■ INFORMATION:
================================

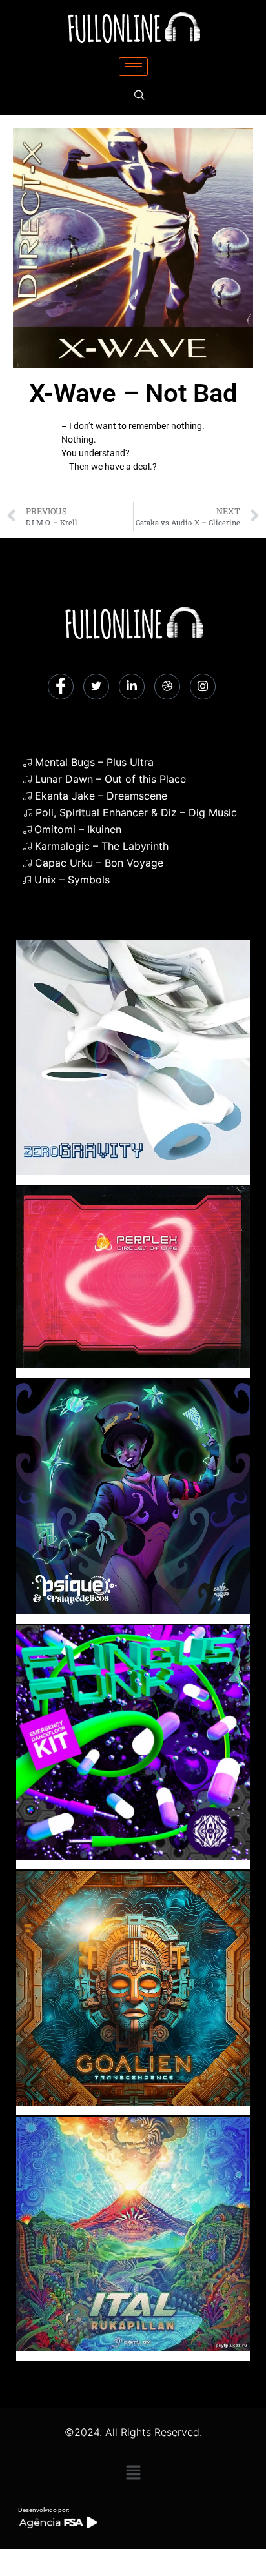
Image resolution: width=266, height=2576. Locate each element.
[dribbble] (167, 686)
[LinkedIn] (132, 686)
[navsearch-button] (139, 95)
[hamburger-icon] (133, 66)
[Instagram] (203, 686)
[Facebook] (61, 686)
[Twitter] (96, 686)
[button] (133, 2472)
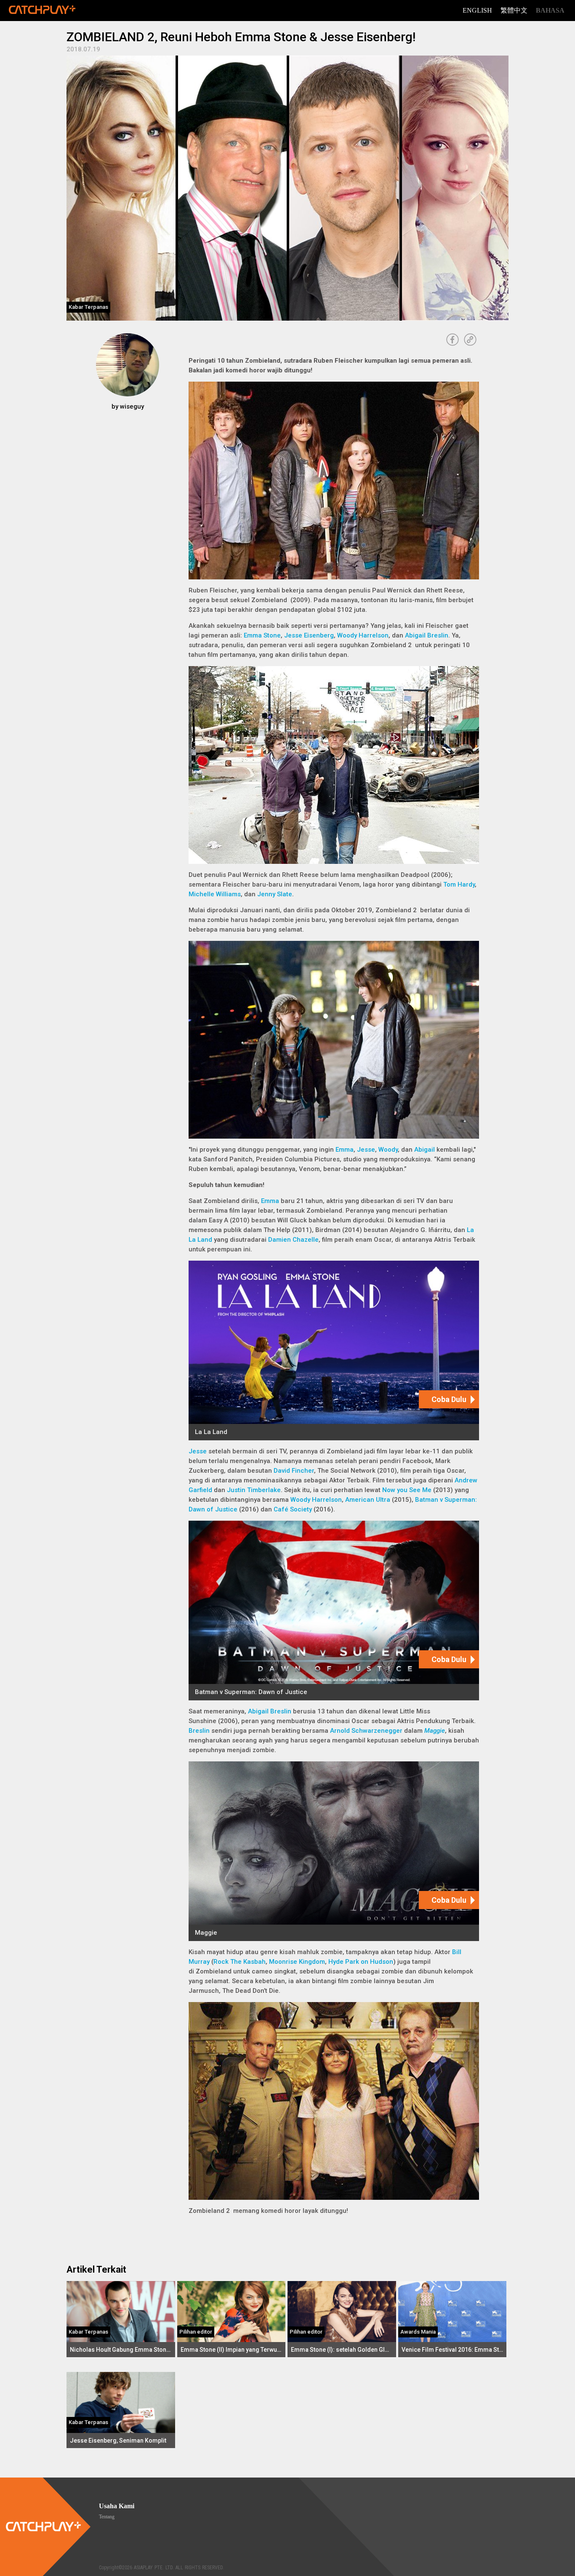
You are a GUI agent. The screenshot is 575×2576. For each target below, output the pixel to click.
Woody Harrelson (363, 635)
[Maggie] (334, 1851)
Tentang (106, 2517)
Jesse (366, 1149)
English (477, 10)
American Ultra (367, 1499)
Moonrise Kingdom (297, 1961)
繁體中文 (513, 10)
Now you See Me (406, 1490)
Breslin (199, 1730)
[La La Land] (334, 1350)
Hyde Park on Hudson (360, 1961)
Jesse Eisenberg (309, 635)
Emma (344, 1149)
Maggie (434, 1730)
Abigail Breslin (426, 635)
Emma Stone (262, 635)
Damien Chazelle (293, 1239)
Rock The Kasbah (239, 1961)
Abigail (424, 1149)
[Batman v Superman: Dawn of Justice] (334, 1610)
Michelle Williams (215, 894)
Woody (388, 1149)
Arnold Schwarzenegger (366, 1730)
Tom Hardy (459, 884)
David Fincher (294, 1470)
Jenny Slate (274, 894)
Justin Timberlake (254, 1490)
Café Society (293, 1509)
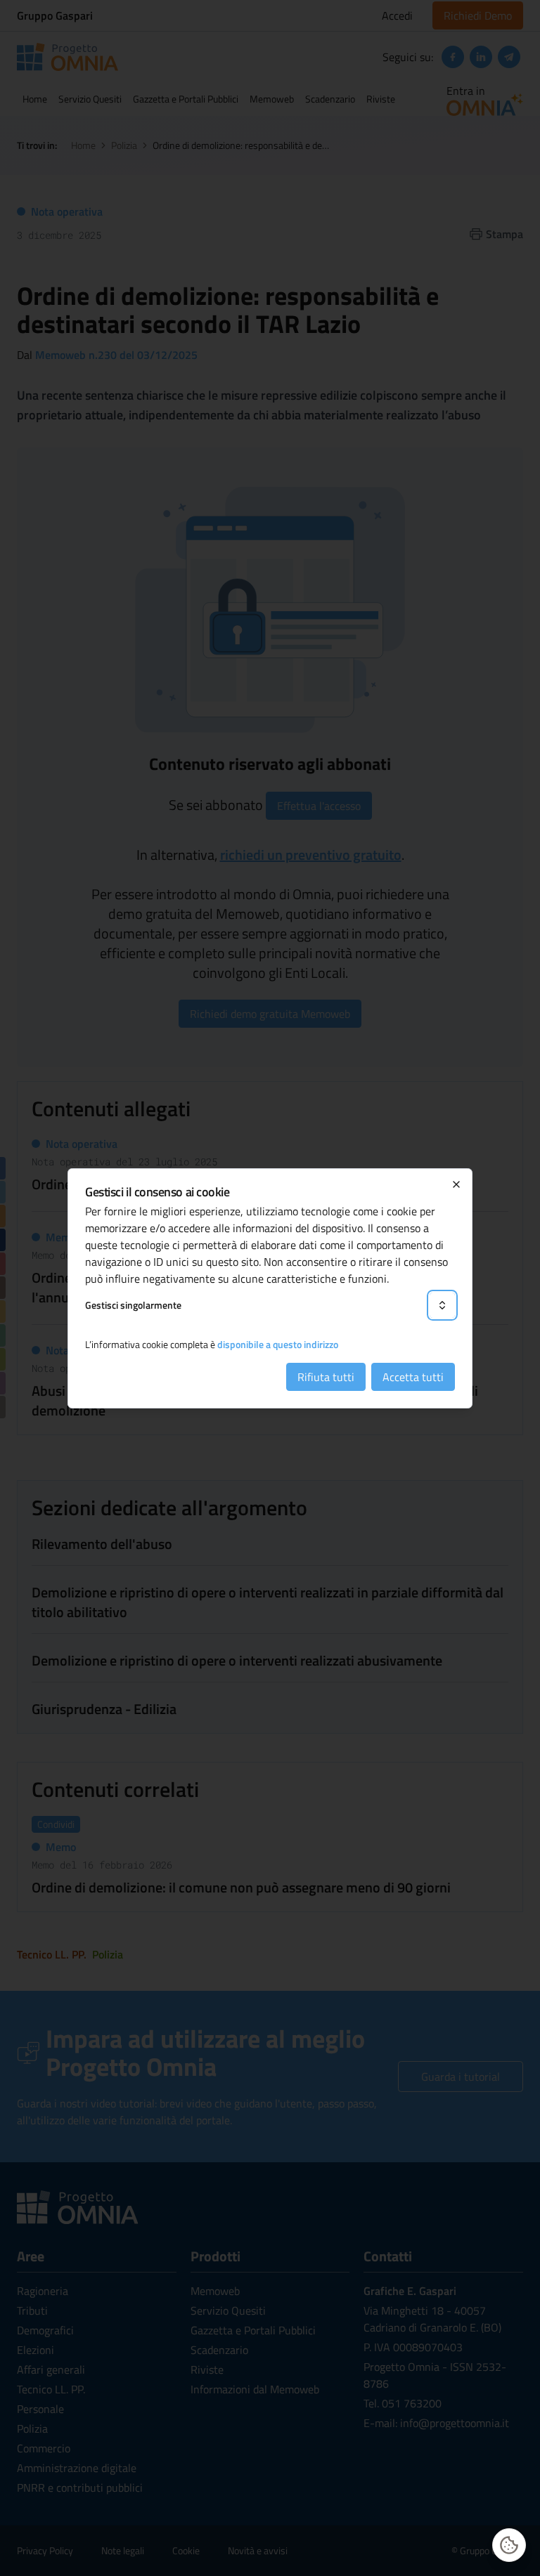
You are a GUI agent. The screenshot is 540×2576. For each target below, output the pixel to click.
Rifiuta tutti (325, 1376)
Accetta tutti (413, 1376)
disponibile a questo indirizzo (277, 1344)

================================

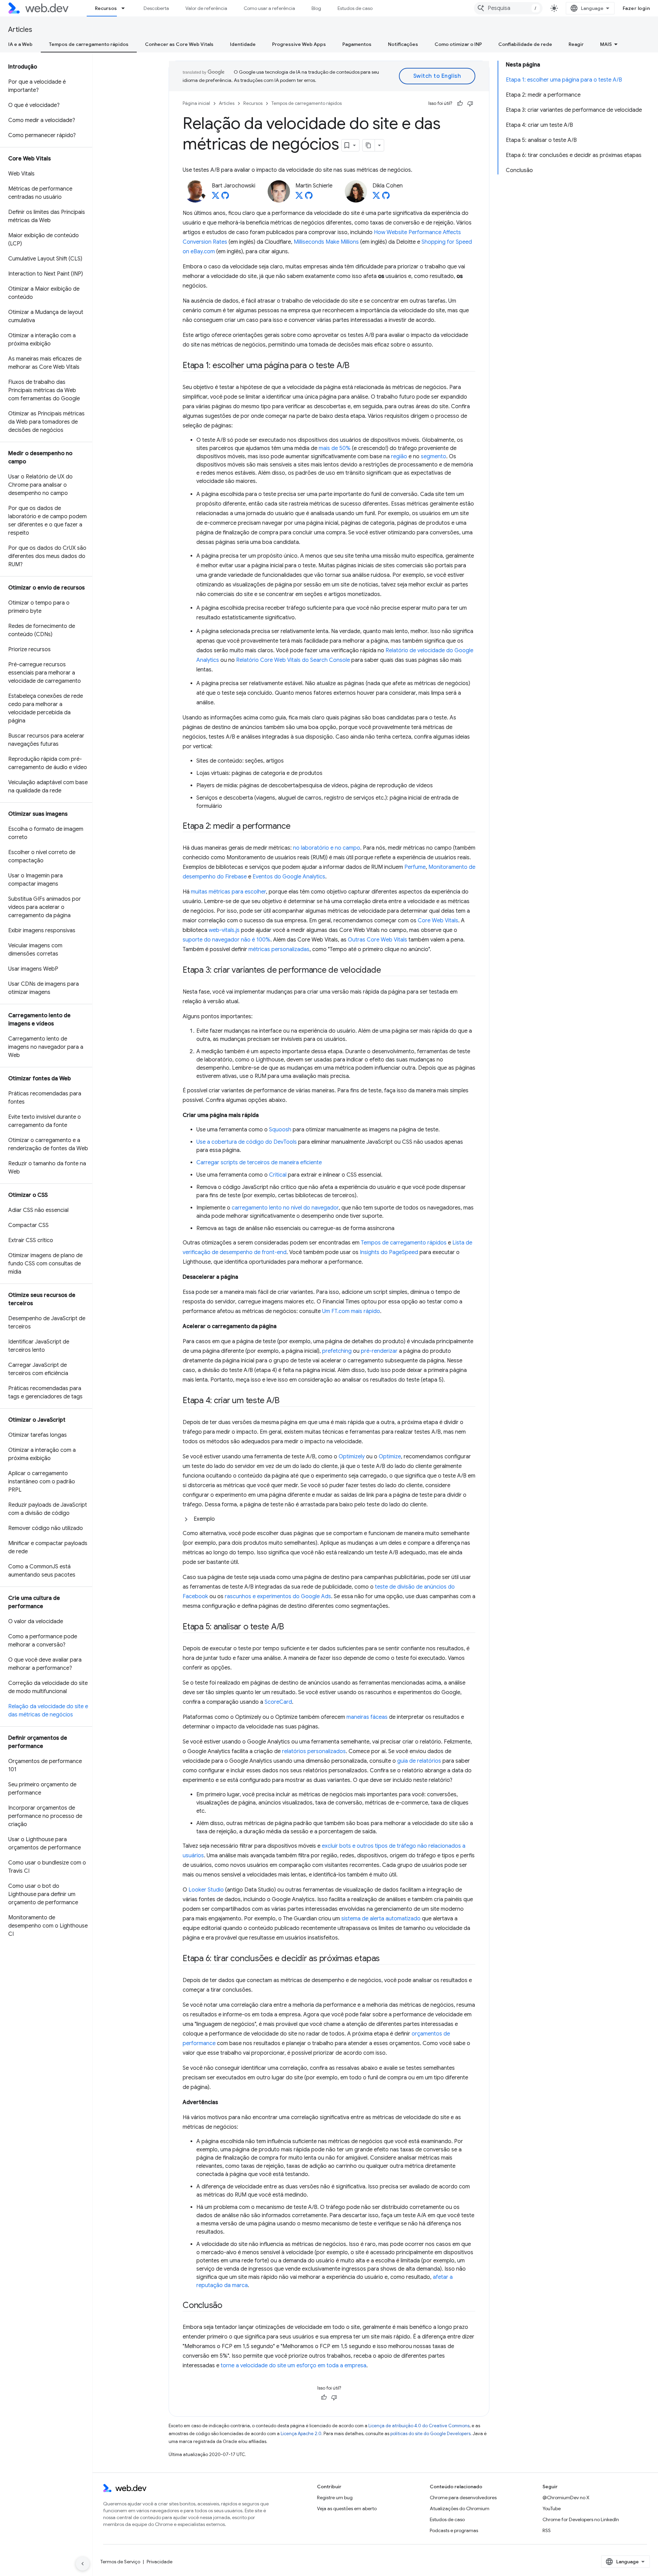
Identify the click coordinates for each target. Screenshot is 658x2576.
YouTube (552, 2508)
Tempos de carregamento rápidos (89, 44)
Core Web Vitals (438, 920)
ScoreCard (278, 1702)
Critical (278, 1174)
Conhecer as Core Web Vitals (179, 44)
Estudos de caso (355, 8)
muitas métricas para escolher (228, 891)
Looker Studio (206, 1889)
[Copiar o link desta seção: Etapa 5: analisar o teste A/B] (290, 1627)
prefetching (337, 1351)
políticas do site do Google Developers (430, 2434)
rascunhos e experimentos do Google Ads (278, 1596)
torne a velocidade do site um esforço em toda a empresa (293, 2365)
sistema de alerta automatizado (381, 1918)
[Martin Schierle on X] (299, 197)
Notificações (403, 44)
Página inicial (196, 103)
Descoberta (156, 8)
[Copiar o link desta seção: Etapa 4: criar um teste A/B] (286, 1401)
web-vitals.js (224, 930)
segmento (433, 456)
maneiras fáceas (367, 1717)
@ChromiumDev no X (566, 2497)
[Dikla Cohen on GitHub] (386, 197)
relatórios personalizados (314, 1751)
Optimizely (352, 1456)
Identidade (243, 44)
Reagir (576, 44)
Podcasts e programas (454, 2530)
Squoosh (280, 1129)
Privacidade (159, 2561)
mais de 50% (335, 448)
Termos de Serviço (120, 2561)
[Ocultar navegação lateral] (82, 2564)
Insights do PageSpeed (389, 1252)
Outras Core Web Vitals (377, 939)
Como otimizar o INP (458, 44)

================================

■ DIRECTIONS: Reproduce, word for word, only the lines in the records above from the line with "Image resolution: width=266, height=2576." through the line with "disponibile a questo indirizzo (277, 1344)", including both ends; omit the pictures.

■ EXERCISE RESPONSE:
Image resolution: width=266, height=2576. Locate each element.
[dribbble] (167, 686)
[LinkedIn] (132, 686)
[navsearch-button] (139, 95)
[hamburger-icon] (133, 66)
[Instagram] (203, 686)
[Facebook] (61, 686)
[Twitter] (96, 686)
[button] (133, 2472)
You are a GUI agent. The screenshot is 575×2576. For each target below, output the pixel to click.
Woody Harrelson (363, 635)
[Maggie] (334, 1851)
Tentang (106, 2517)
Jesse (366, 1149)
English (477, 10)
American Ultra (367, 1499)
Moonrise Kingdom (297, 1961)
繁體中文 (513, 10)
Now you See Me (406, 1490)
Breslin (199, 1730)
[La La Land] (334, 1350)
Hyde Park on Hudson (360, 1961)
Jesse Eisenberg (309, 635)
Emma (344, 1149)
Maggie (434, 1730)
Abigail Breslin (426, 635)
Emma Stone (262, 635)
Damien Chazelle (293, 1239)
Rock The Kasbah (239, 1961)
Abigail (424, 1149)
[Batman v Superman: Dawn of Justice] (334, 1610)
Michelle Williams (215, 894)
Woody (388, 1149)
Arnold Schwarzenegger (366, 1730)
Tom Hardy (459, 884)
David Fincher (294, 1470)
Jenny Slate (274, 894)
Justin Timberlake (254, 1490)
Café Society (293, 1509)
You are a GUI agent. The screenshot is 540×2576. For each target below, output the pixel to click.
Rifiuta tutti (325, 1376)
Accetta tutti (413, 1376)
disponibile a questo indirizzo (277, 1344)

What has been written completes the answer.